Distributed and Localized Strategies for Energy Restoration in Wireless Sensor Networks

By
Elio Velazquez

Winter 2011

A thesis submitted to the Faculty of Graduate Studies and Research
in partial fulfillment of the requirements for the degree of


Doctor of Philosophy

Ottawa-Carleton Institute for Computer Science
School of Computer Science
Carleton University


Supervisor: Dr. Nicola Santoro

ABSTRACT

Energy management is one of the main hurdles in the quest for autonomous and reliable Wireless Sensor Networks (WSN). This thesis examines several scenarios where mobility is added to the network components in order to carry out energy management tasks. The main goal is to increase network availability by recharging or redeploying “depleted” sensors with the help of mobile entities. For static sensors networks we provide a cluster-based solution where (1) workload is balanced, (2) the movement of the maintenance entities is minimized and (3) there is a small number of sensor communications. This problem is a variant of the so-called Facility Location Problem (FLP). Although finding the optimal network partition and placement of the facilities is a NP-hard problem, we show a simple and efficient solution that provides partitions of remarkable quality. The experimental analysis shows that sensor communication cost remains low as the size of the network increases,there is a rapid progression towards convergence and the quality of the final partition is similar to centralized clustering benchmarks. We also study a particular instance of the Frugal Feeding Problem (FFP), where mobility becomes a sensor’s attribute and service stations are static.
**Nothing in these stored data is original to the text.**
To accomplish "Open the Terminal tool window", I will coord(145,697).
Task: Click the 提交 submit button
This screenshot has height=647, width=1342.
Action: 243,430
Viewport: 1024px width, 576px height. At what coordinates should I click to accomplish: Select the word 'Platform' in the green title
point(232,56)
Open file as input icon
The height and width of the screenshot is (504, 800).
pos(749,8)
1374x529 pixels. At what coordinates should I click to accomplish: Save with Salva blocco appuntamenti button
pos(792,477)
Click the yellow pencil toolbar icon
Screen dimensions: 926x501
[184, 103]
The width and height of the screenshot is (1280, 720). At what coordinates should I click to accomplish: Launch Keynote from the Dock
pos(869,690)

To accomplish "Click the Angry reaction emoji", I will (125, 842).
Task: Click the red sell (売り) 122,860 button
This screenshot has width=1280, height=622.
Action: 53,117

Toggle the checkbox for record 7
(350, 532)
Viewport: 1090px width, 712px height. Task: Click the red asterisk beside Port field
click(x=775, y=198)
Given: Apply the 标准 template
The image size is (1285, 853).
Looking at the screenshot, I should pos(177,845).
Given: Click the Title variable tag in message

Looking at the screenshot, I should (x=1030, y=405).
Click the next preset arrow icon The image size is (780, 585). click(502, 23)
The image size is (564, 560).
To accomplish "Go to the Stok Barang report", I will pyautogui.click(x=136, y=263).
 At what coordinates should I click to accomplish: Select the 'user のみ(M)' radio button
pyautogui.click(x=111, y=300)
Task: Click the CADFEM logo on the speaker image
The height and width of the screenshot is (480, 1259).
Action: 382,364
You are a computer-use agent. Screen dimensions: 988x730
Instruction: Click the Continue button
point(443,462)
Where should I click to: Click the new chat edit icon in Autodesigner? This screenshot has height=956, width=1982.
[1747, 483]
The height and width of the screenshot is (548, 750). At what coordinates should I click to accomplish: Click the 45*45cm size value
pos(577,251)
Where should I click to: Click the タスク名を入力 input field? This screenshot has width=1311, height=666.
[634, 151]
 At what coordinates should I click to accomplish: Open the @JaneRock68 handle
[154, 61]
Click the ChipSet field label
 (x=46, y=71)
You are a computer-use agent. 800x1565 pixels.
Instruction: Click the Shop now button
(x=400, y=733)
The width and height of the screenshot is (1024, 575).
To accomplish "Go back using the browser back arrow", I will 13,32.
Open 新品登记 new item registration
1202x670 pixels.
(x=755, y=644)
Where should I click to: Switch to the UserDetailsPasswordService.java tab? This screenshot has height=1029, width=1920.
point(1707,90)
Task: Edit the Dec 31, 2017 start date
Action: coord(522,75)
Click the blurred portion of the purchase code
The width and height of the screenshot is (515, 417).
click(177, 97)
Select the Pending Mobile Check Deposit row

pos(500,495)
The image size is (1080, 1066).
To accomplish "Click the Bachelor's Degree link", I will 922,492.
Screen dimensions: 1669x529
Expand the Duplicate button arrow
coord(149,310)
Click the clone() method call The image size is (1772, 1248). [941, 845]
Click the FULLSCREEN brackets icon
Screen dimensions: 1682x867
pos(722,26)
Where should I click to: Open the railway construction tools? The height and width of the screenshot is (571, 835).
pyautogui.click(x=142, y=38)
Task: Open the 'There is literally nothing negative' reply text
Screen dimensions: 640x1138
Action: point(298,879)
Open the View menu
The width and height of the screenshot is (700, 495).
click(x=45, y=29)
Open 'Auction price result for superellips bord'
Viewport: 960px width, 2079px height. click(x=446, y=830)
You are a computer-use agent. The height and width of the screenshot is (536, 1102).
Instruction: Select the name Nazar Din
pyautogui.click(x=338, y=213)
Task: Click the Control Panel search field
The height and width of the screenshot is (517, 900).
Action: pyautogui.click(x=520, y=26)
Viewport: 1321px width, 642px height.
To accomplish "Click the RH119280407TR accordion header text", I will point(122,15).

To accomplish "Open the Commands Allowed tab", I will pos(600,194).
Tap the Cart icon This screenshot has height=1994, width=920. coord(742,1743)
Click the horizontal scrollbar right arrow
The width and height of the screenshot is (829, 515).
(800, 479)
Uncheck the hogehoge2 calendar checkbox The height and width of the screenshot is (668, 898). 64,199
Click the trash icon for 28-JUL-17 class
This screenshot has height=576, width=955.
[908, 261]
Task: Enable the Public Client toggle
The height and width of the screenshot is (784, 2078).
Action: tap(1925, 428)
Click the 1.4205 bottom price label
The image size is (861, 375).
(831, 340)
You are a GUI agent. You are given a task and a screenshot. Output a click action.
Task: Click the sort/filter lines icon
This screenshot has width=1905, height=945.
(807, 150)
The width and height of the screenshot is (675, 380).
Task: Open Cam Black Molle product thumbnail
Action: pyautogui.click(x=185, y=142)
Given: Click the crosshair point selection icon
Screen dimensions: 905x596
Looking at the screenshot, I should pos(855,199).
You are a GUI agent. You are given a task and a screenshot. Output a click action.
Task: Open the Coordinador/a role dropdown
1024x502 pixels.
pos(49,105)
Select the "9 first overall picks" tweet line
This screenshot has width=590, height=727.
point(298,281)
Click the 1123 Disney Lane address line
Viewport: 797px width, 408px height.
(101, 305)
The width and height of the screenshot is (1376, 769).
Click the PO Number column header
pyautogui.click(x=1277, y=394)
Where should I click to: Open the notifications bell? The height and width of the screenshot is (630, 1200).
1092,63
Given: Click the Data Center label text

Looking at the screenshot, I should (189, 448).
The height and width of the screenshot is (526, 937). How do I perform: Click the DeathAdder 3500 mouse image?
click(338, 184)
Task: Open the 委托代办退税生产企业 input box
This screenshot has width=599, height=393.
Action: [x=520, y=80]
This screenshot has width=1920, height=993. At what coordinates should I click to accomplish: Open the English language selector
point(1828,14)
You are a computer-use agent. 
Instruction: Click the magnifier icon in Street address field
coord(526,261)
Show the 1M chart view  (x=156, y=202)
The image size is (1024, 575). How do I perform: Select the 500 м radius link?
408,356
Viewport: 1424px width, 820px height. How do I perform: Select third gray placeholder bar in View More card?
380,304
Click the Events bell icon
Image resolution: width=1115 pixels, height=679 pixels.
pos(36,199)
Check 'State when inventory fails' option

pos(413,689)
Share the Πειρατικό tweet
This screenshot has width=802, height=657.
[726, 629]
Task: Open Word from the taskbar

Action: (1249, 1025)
In this scenario, we examine the mobility strategies, underlying topologies and network parameters that guarantee an autonomous sensor recharge. The experimental results show that taking a proactive approach to energy redistribution and network fatigue outperforms passive strategies. The greedy closest-first swapping-based mobility strategy offered the best overall performance among all the proactive approaches studied and the proposed Compass Directed Graph provides a good underlying topology to achieve energy equilibrium.